Swap "Click" for "Press" in the lines of the records starting at the one that contains "Screen dimensions: 412x222" and ending at the one that contains "485x431 pixels. (x=259, y=410)", and write out only those lines with nothing else changed. Leave the pictures out of your answer.

Records for locating described items:
>>>

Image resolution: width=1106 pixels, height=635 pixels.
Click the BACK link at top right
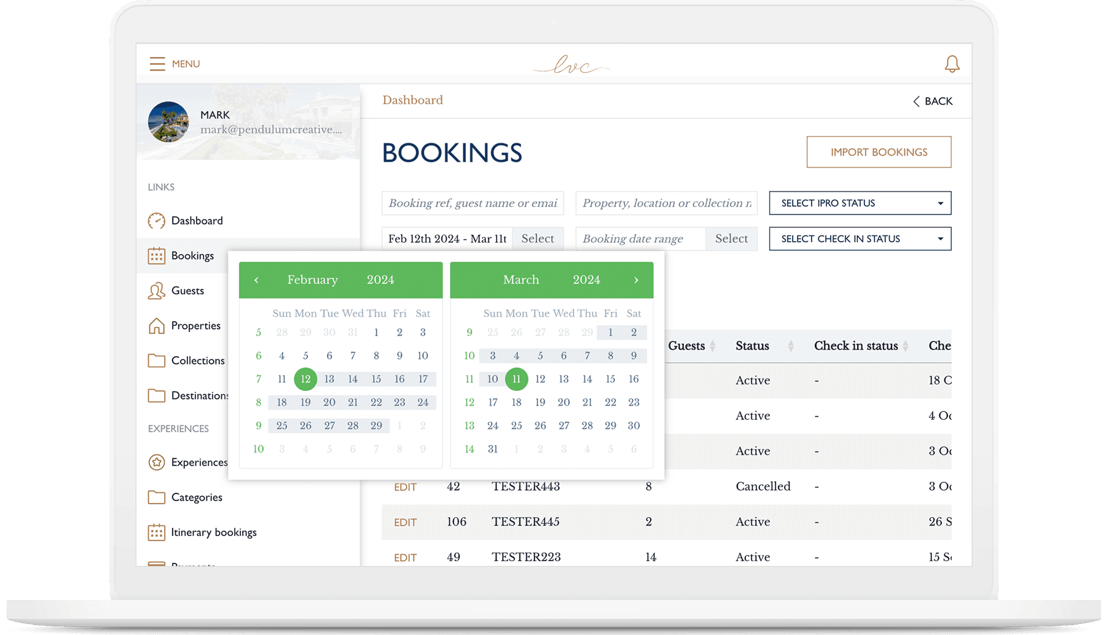click(x=933, y=101)
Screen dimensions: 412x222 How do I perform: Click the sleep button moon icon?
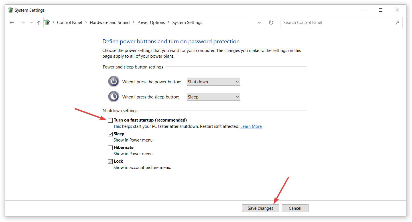[x=114, y=97]
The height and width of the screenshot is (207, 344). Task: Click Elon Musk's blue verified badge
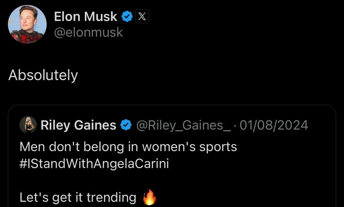127,16
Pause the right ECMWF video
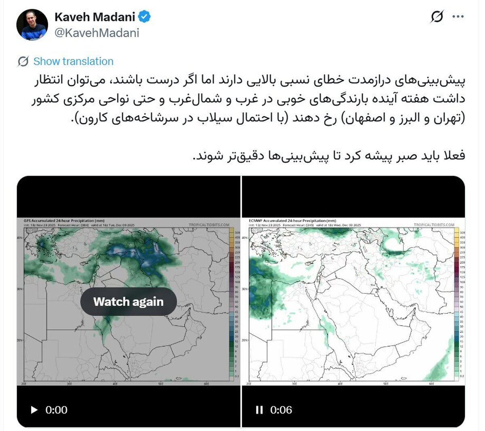485x431 pixels. (x=259, y=410)
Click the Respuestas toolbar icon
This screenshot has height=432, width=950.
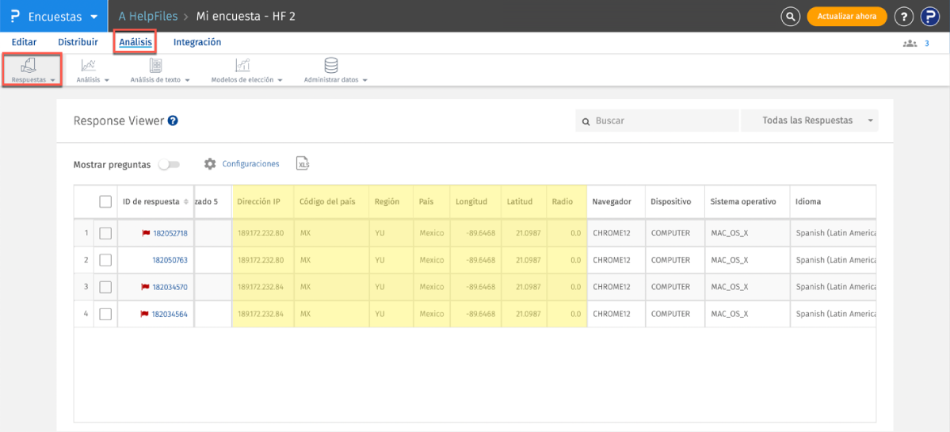coord(29,66)
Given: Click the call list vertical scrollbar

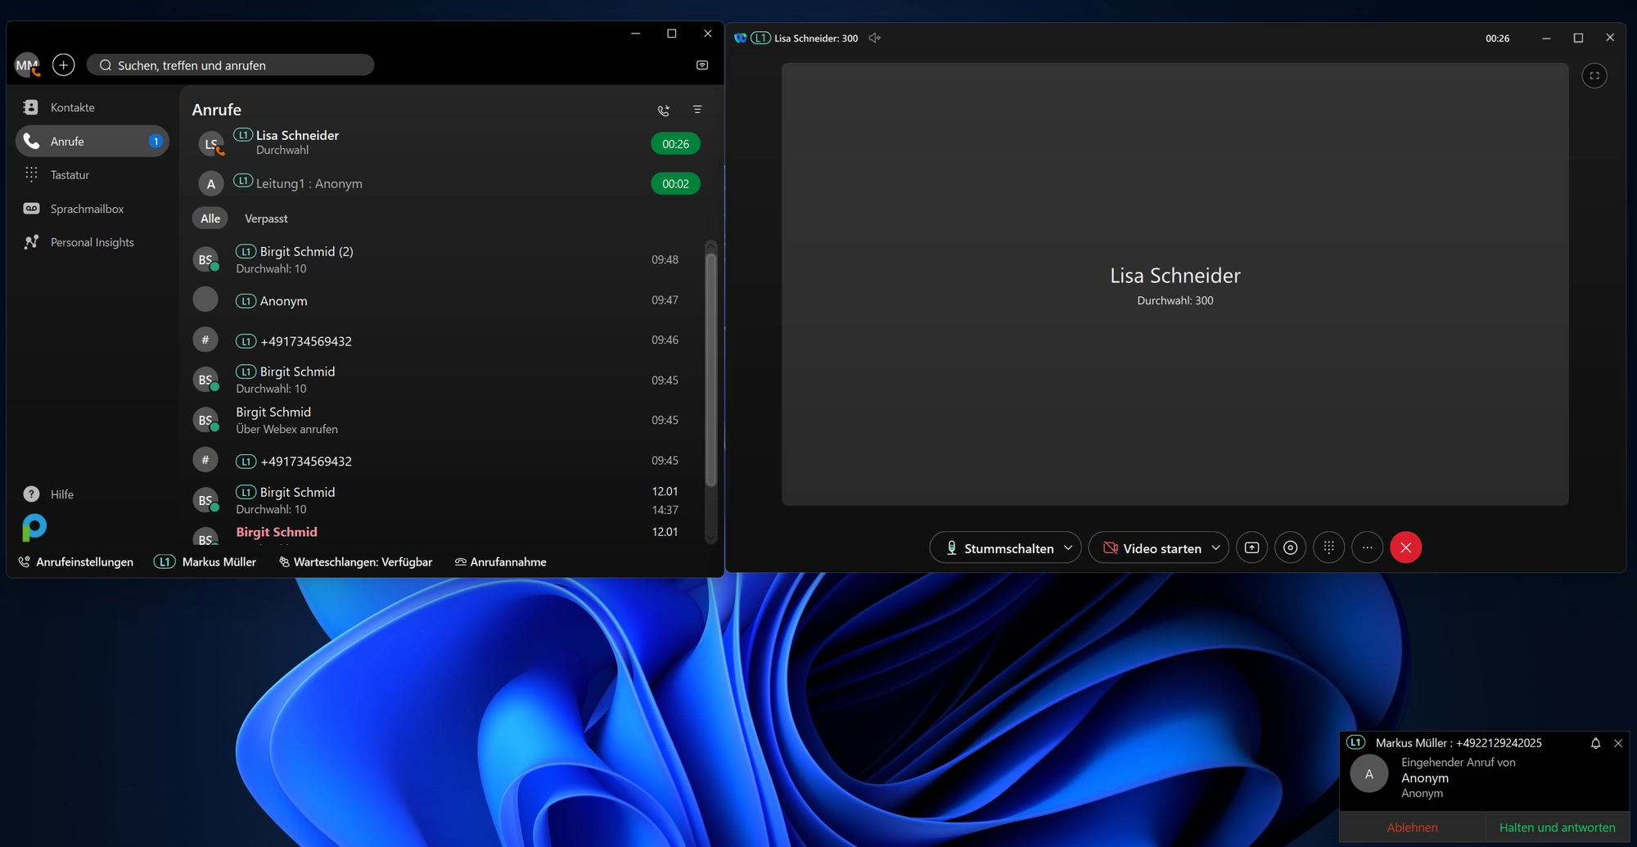Looking at the screenshot, I should click(710, 368).
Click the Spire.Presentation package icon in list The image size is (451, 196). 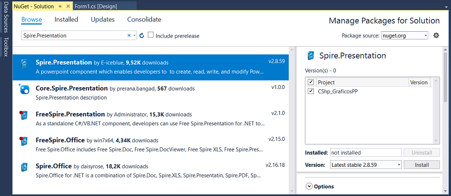click(24, 64)
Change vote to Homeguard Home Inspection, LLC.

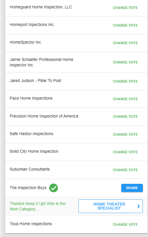click(x=125, y=8)
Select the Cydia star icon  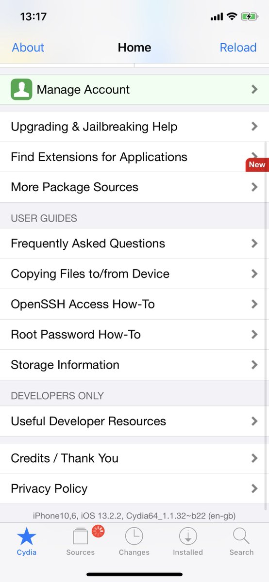coord(27,536)

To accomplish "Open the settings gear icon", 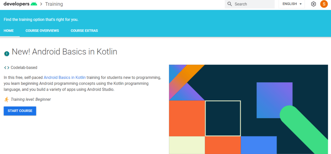I will point(313,4).
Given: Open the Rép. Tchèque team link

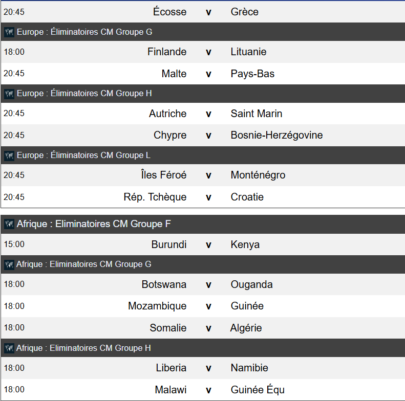Looking at the screenshot, I should 155,197.
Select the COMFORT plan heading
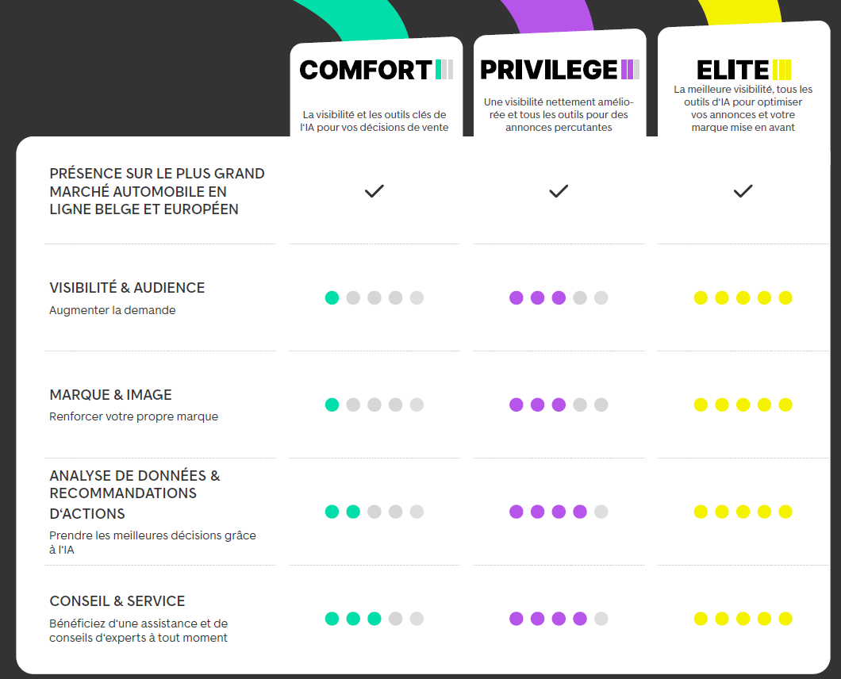Screen dimensions: 841x679 pos(365,70)
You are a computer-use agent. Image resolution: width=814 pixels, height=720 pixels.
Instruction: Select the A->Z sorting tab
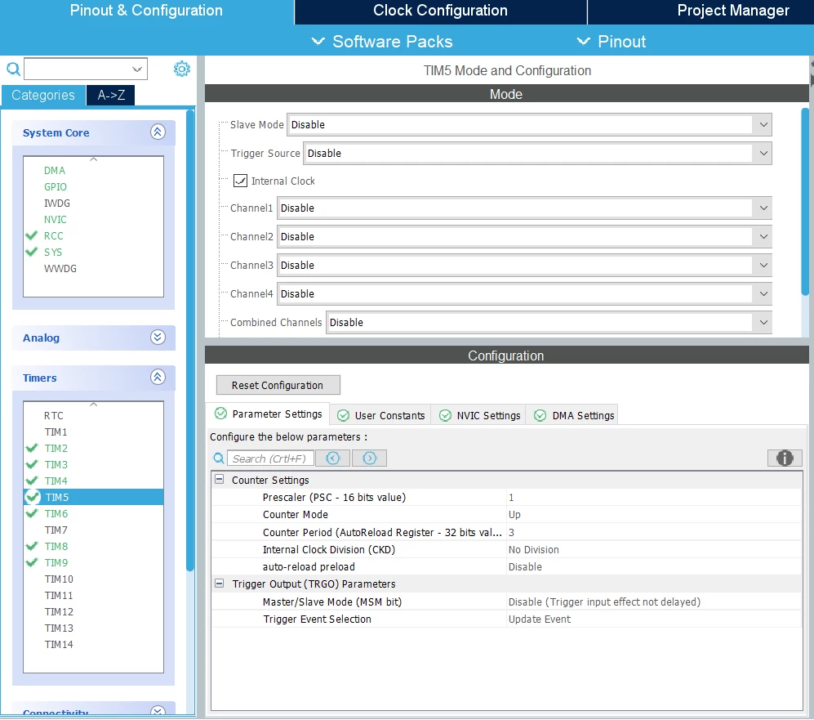[111, 95]
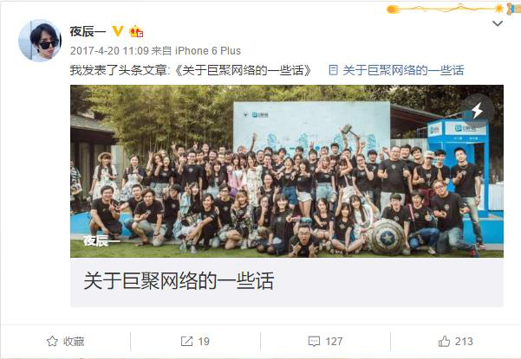521x359 pixels.
Task: Click the star favorite icon
Action: pos(52,341)
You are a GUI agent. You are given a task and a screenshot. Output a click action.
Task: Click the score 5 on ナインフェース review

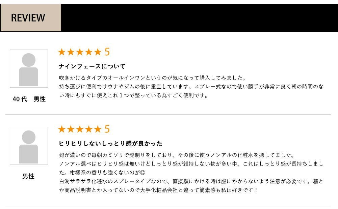coord(107,52)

<<<

◆ Output for this exercise ◆
Screen dimensions: 412x222 How do I perform: Press the sleep button moon icon?
[x=114, y=97]
The height and width of the screenshot is (207, 344). Task: Press Elon Musk's blue verified badge
127,16
Pause the right ECMWF video
485x431 pixels. (x=259, y=410)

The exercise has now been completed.